Migrate Static Site from GitHub Pages to S3 and CloudFlare

Background

Back in November 2016 I wrote my first how-to article on creating a GitHub Personal Page.

My local set-up included a:

  • Git repo with content and configuration files
  • Git submodule with generated output to host on GitHub
  • Git submodule with pelican-plugins

After reading through an article on static site hosting with S3 and CloudFlare for “pennies a month” (caution: not yet verified!) I decided this was something I wanted to do.

My reasons include:

  • Git submodule repo for constantly regenerated output was an ugly and awkward solution
  • Can use custom personalized domain combined with SSL - more professional
  • Increase skills with popular services - S3 and CloudFlare

In this article I’ll describe how to use:

  1. S3 to host your site
  2. Pelican and s3cmd to publish
  3. CloudFlare to serve content over SSL
  4. Jekyll to redirect from GitHub to your new site

This article is a “buffet” of content and not all might be pertinent to your needs. A leaner how-to without the redirect topic is available here.

Setup Amazon S3

First create an Amazon S3 account. If you are new to AWS then you can get 12-months of 5GB storage & 20k get requests per month free. This should be more than enough for a personal site. After that there is a cost but it’s reasonable.

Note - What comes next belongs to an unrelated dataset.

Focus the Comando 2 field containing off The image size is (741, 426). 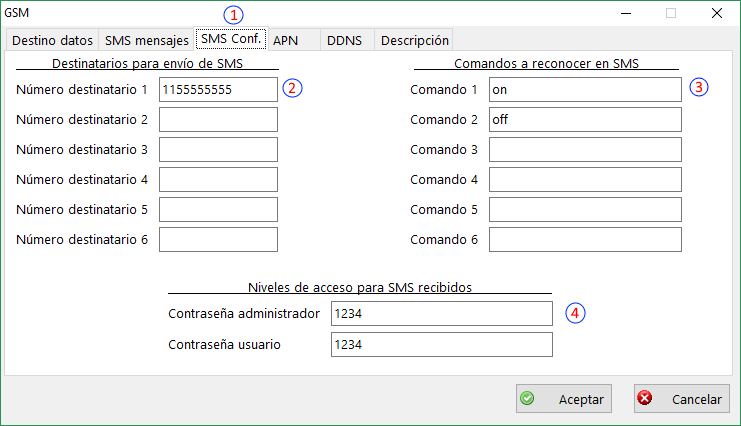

Like Will Vincent, the author of the original article, I created two buckets with with just my domain joshmorel.ca and another with the www subdomain which redirects to the first.

Static Site Bucket

To achieve a similar affect, click the Create Bucket (1), enter your domain for Bucket name (2), and click Next through the rest of the screens.

Create S3 bucket

Click on the bucket, then navigate to Permissions (1) > Bucket Policy (2) and paste the following text into the Bucket policy editor, substituting with your actual domain (3). This essentially allows any browser to GET any object in the bucket (which is what we want). Be sure to click Save (4).

Set S3 bucket policy
{
  "Version": "2012-10-17",
  "Statement": [
    {
      "Sid": "AddPerm",
      "Effect": "Allow",
      "Principal": "*",
      "Action": "s3:GetObject",
      "Resource": "arn:aws:s3:::yourdomain.com/*"
    }
  ]
}

To enable static hosting for this bucket, go to Properties (1), click Static website hosting (2), select the Use this bucket to host a website option (3), enter index.html and 404.html for index document (4) and Error document (5) respectively, then click Save (5). Note that you will need to use a 404.html template to serve a custom 404 page, which I won’t cover in this article.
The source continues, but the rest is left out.